Que fait-il de la croyance concurrente des Juifs ?
« Je peux débattre en tant que marxiste sur la question de savoir s’il y avait une nation juive mondiale il y a 200 ans, ou si c’était juste une religion. Mais cela n’a pas d’importance. Nous sommes tous deux ici maintenant, deux nations. Tout le monde croit [que son côté] est lié à la mère patrie. Je suis intéressé par ce que vous croyez, pas par la façon dont je vous définis, d’accord ? [Vous avez] une terre, un peuple, une culture, une histoire commune, une langue commune, une économie partagée – alors vous êtes une nation. Si vous croyez que vous êtes une nation, alors je vous accepte en tant que nation. »
Dans ses conversations avec les Juifs, deux choses sont devenues claires. Tout d’abord, de son propre aveu, il ne craint rien tant que de gaspiller du temps dans des débats stériles sur les narratifs nationaux. Il y a peu à gagner à laisser les différends sur l’histoire arabe prendre le pas sur le développement, la prospérité et l’égalité à l’époque actuelle de cette population.
Deuxièmement, et plus dramatiquement, Odeh croit avec force que l’avenir arabe israélien sera israélien. À cette fin, il a entrepris de construire une nouvelle politique arabo-juive – pas avec le secteur post-sioniste (négligeable) qui vote déjà pour lui, mais avec le courant sioniste qui le regarde avec méfiance à travers le prisme du clivage ethnique.

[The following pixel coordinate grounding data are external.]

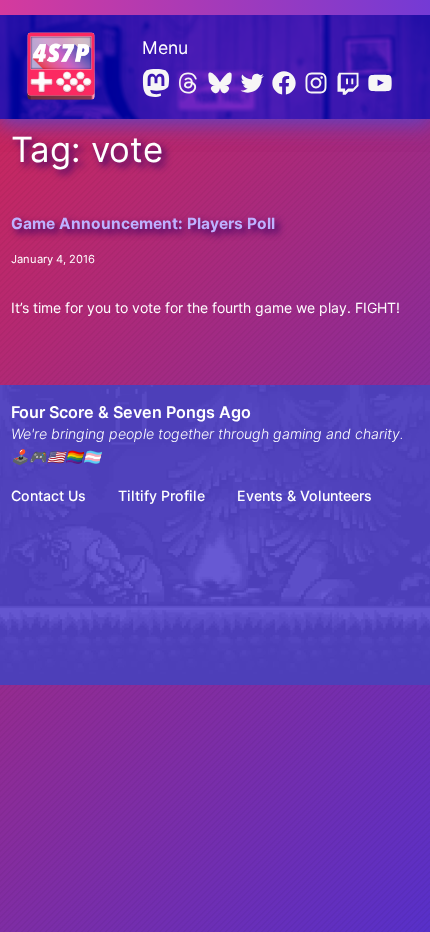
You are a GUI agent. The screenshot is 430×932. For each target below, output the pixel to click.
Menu (165, 47)
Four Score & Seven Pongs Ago (131, 412)
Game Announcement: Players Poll (143, 224)
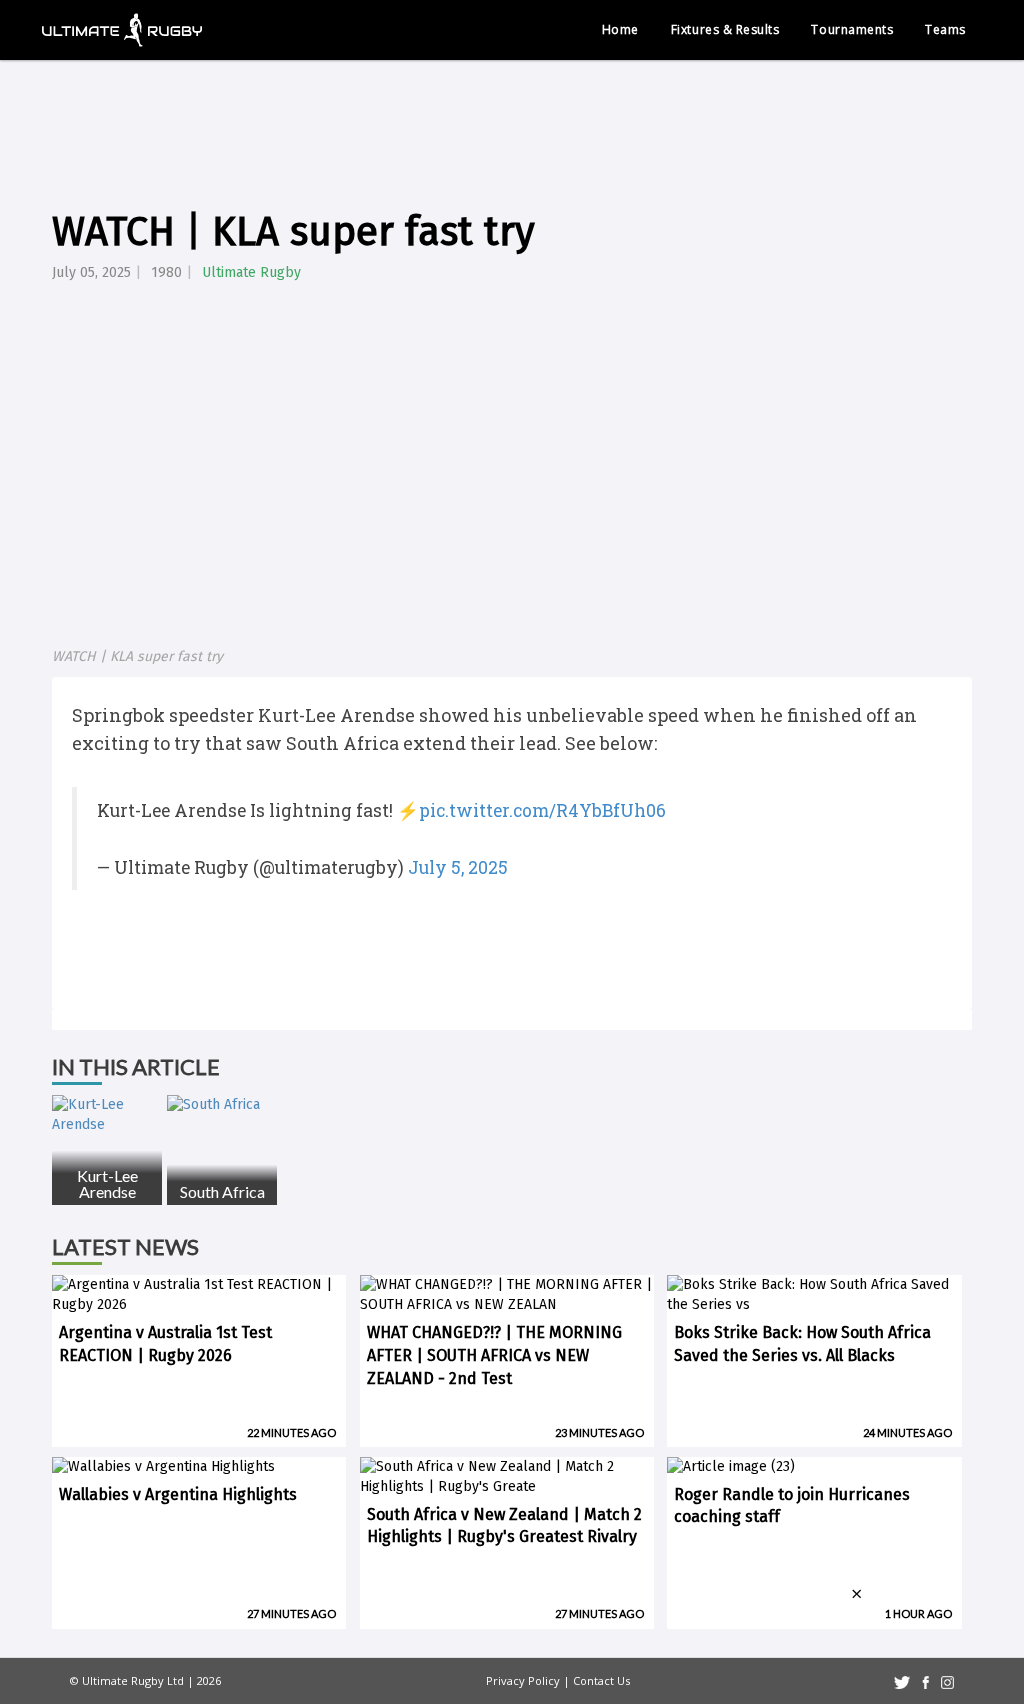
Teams (945, 29)
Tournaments (852, 29)
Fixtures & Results (725, 29)
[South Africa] (222, 1105)
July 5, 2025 (458, 867)
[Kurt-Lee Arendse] (107, 1115)
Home (620, 29)
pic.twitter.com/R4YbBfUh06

Son entrevue avec le Times of Israel est dominée par cette impulsion, par son message aux Juifs.
Il commence par se dérober aux questions qui portent sur l’identité nationale. « Je fuis les symboles. Je pense que ceux qui ne veulent pas résoudre les problèmes ont recours aux symboles. Je recherche le contenu. »
Décrivant son programme, Odeh se classe comme un champion non violent des droits civiques, dans la veine de Martin Luther King Jr. aux États-Unis.
Il se rappelle de sa jeunesse de militant, de son interrogatoire aux mains de l’agence de renseignements du Shin Bet – un shandah pour ses parents intégrationnistes – et de la rage qui l’a finalement amené à se bagarrer avec la police dans les manifestations. C’est seulement quand sa colère s’est usée jusqu’à la corde, conclut-il, que sa seule façon d’avancer s’est orientée vers le travail avec les Juifs.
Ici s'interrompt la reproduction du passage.